Even those of us who have trained for strength for decades have noticed a downhill slide in our physical capacity. Our ability to produce power – the ability to produce force quickly and explosively – diminishes with age whether we train it or not. This is due to changes in the motor neurons and the muscles that control the explosive parts of the system, and even training cannot completely halt the process. The ability to react quickly with our bodies – to a loss of balance, a rapid change in position, or a falling jar of mustard – is the way power is displayed in everyday situations. Strength training should involve some explosive work too, but just maintaining strength slows the loss of power capacity.
The loss of strength also means the loss of muscle mass. Muscle tissue is not merely the stuff that generates force and moves us around. Muscles, in a very real sense, are glands that actively participate in the physiological regulation of our bodies. Muscles produce signaling substances that affect all the systems that must be maintained for continued normal functioning. A chronic loss of muscle mass is associated with poor health, and a profound loss of muscle mass is highly correlated with death.

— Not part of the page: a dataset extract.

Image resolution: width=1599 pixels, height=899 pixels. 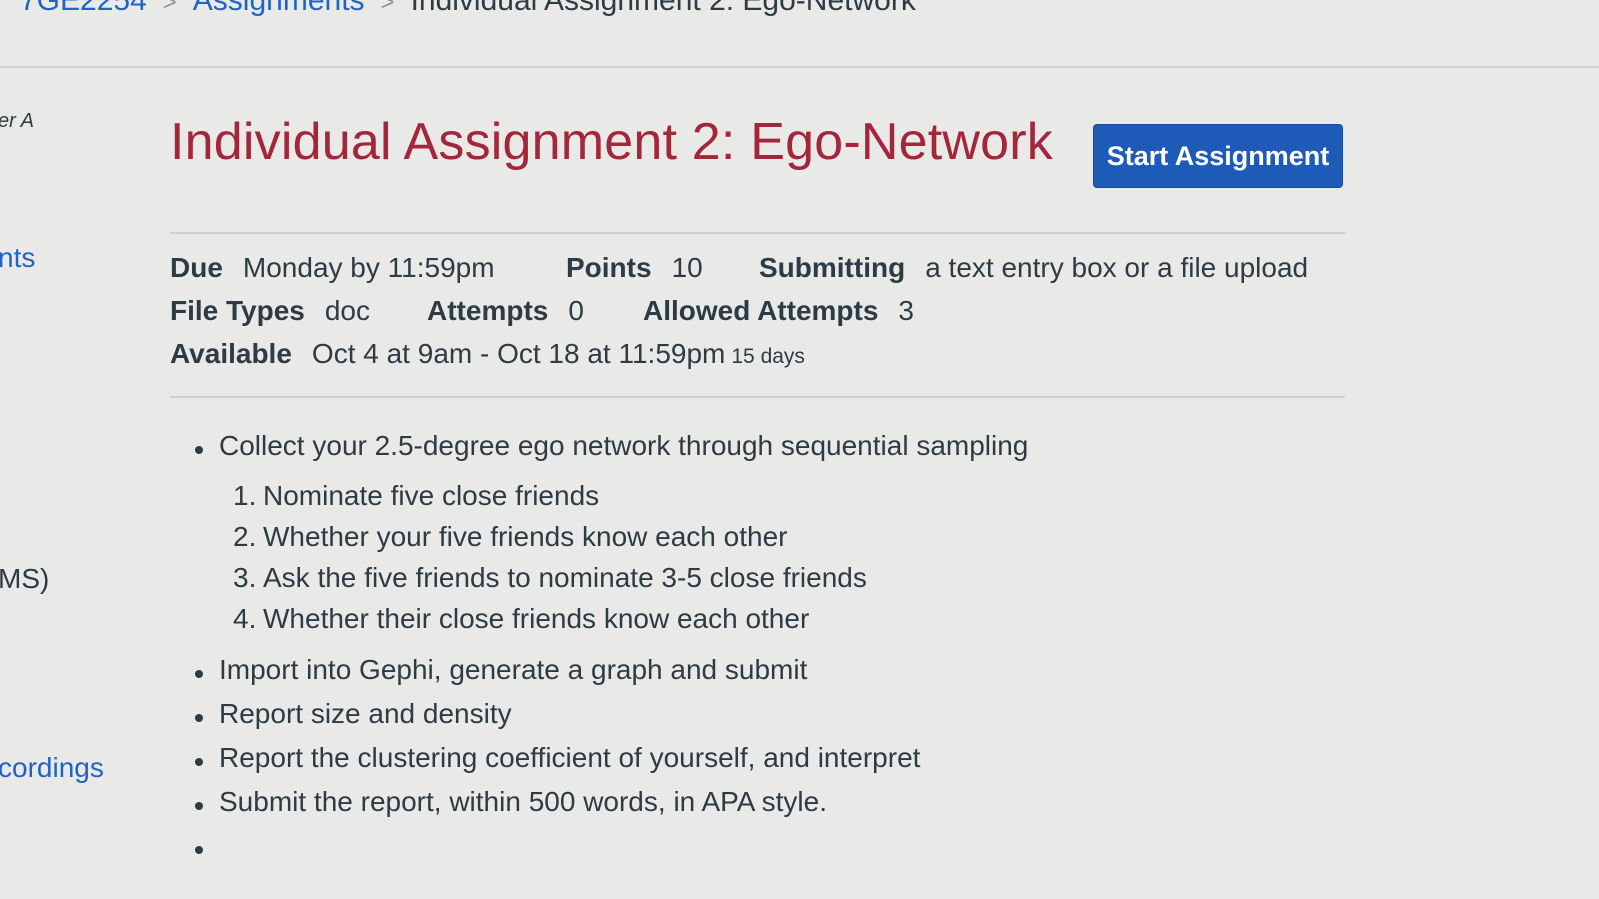 I want to click on page-title: Individual Assignment 2: Ego-Network, so click(x=612, y=142).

The absence of skeletal loading is typical for older people, since we now hire the heavy work done instead of doing it ourselves. And just like muscles, bones adapt to the “stress” of being unloaded by getting thinner and less dense. Running is not a weight-bearing exercise in the sense that strength training is. It’s just a “you-bearing” exercise, and the impact of repeated footfalls affects only the legs. In fact, people sensitive to impact have far fewer problems with the static nature of barbell training than they do the repeated impacts of running. A barbell sitting on the shoulders or held overhead in the hands loads the skeleton in a way that other exercises cannot do, and a strength training program always results in the preservation of bone density. Coupled with the strength necessary to control your balance, this is the best insurance against the tragic and often fatal hip or pelvic fracture that an older person can acquire.
But the loss of strength can be slowed down quite a bit, and for older people who have never trained before, a vast amount of improvement can take place in a relatively short span of time. I have trained many older competitive “masters” lifters who started out as disinterested gym members and then experienced a sudden change of attitude when their strength doubled with six months of lifting weights. These people will tell you about the difference strength training – not running – has made in their lives..
Being strong is better than not being strong, strength must be prepared for specifically, and physical stress that lacks force production as a limiting factor cannot make you stronger. As you age, your strength goes away, and unless you do something to address this situation, you will be weaker. Much weaker. This is bad. So, make your plans now.